I've submitted mine too. Thanks. Hopefully they take note of it. 



GSM82 said:


> Thanks for creating this Thread Jagornot!
> 
> Me and my fianceé are in the same situation as you guys! We received our 489 visa in 6th January 2020, and borders closed less than 30 days before our flight to Adelaide.
> Even thou they start vaccinating people on monday, i don't believe they will start letting non-citizens in before the end of 2021 or beginning of 2022, unfortunately. Our last hope lies on those concession rules, they must include us in it, something must be done to repair future damages we might suffer from not being able to do our initial entry. I'm not so optmistic thou.


Hopefully vaccination picks up pace with the local production of the vaccine ramping up next month. Some noise is being made about the status of us provisional visa holders and it might finally reach the top ears. Let's wait and hope for some positive updates from the department.


NB said:


> I personally feel that the validity of all visas will be extended by the period the borders are closed
> Those who are onshore during the covid period, may not get any extension
> Cheers


It's only fair if they did that, however in all their automated replies so far they have reiterated one point literally in bold text and that is "visa validity will not be extended" and that people with expired visas have to apply for fresh visas. The department has also issued some statement mentioning return of visa application money for some of the visa categories affected by border closure. Since 489 is no longer available, applying a fresh one means to go for 491 which has much stricter criteria to meet. Tough call.


----------



## primax (Jan 28, 2021)

I've also written to a number of Australian parliamentarians, who are interested in migration issues. One of them suggested I contact the Minister to highlight the issue. 

I have done so and please also feel free to do it here: Contact the Minister

I've written to both Peter Dutton (Minister of Home Affairs) and Alex Hawke (Minister for Immigration). 

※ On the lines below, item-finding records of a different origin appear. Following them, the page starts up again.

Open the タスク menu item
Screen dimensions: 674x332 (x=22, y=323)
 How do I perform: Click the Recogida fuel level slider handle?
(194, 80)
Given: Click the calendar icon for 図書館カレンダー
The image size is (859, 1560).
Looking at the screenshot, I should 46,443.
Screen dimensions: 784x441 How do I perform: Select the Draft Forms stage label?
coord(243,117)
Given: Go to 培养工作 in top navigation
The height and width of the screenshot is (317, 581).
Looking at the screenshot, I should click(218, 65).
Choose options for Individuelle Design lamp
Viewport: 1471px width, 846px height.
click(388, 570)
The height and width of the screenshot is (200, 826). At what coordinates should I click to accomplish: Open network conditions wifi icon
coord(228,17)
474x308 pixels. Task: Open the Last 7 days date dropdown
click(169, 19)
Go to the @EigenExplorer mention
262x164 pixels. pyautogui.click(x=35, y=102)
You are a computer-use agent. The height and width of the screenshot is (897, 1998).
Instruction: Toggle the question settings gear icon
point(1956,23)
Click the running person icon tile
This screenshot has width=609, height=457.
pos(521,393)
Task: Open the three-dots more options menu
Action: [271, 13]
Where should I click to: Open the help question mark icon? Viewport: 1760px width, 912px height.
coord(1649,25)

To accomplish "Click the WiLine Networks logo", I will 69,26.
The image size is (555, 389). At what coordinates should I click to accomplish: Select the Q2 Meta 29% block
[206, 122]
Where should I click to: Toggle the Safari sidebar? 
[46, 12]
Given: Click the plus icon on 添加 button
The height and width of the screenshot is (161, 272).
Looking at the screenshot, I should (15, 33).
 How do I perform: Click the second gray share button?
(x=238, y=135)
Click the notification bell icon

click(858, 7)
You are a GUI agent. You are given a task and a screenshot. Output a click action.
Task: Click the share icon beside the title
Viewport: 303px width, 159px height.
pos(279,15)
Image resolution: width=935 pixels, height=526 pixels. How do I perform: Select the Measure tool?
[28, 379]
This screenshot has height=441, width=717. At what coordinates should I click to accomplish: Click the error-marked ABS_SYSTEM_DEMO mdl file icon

The more attention we can bring to this issue, the better.


----------



## Jagornot (Jan 23, 2018)

primax said:


> I've also written to a number of Australian parliamentarians, who are interested in migration issues. One of them suggested I contact the Minister to highlight the issue.
> 
> I have done so and please also feel free to do it here: Contact the Minister
> 
> ...


Thanks. I also have done the same. I shall share it in the small 489 circle I part of, as well.


----------



## primax (Jan 28, 2021)

Jagornot said:


> Thanks. I also have done the same. I shall share it in the small 489 circle I part of, as well.


Glad we are working together to highlight our plight to Australian policymakers. Let's hope something positive comes out of it. 

Given that the residency requirement was dropped from 24 months to 18 months for those who travelled offshore and were not able to come back, they will hopefully implement the same rule for people like us, who haven't even made their first entry yet.


----------



## GSM82 (Feb 22, 2018)

Jagornot said:


> Thanks. I also have done the same. I shall share it in the small 489 circle I part of, as well.


Maybe we should raise a petition and send them, what do you think? 
If i can help or contribute in any way please let me know.


----------



## primax (Jan 28, 2021)

GSM82 said:


> Maybe we should raise a petition and send them, what do you think?
> If i can help or contribute in any way please let me know.


I also thought about a petition, but international students did one, with thousands of signatures, and it didn't help much. 

Have a look at the links I posted earlier in the thread. You can make a submission to the ongoing parliamentary inquiry into immigration and also write to the Minister. 

Easy for a lone voice to get lost, but if different people start highlighting this issue, they might consider a change to the current regulations.


----------



## kereta (Jun 3, 2016)

NB said:


> I personally feel that the validity of all visas will be extended by the period the borders are closed
> Those who are onshore during the covid period, may not get any extension
> Cheers


do you mind explaining why do you feel this way?


----------



## poxy2325 (Apr 21, 2018)

I am also in same situation. Granted 489 (Sponsored by NT Govt) in May2019 , Went to Darwin in Nov 2019 with Family for a week to complete IED formalities. I was planning to mover permanently on April-May 2020 but this COVID 19 happens and ruined all our lives.

I now need to be there before 27May 2021 to be able to complete the residency requirement of 2 years which I feel is not so promising .

So now the only hope is to wait for visa extension which i feel is the only logical/ethical expectation from AU Govt.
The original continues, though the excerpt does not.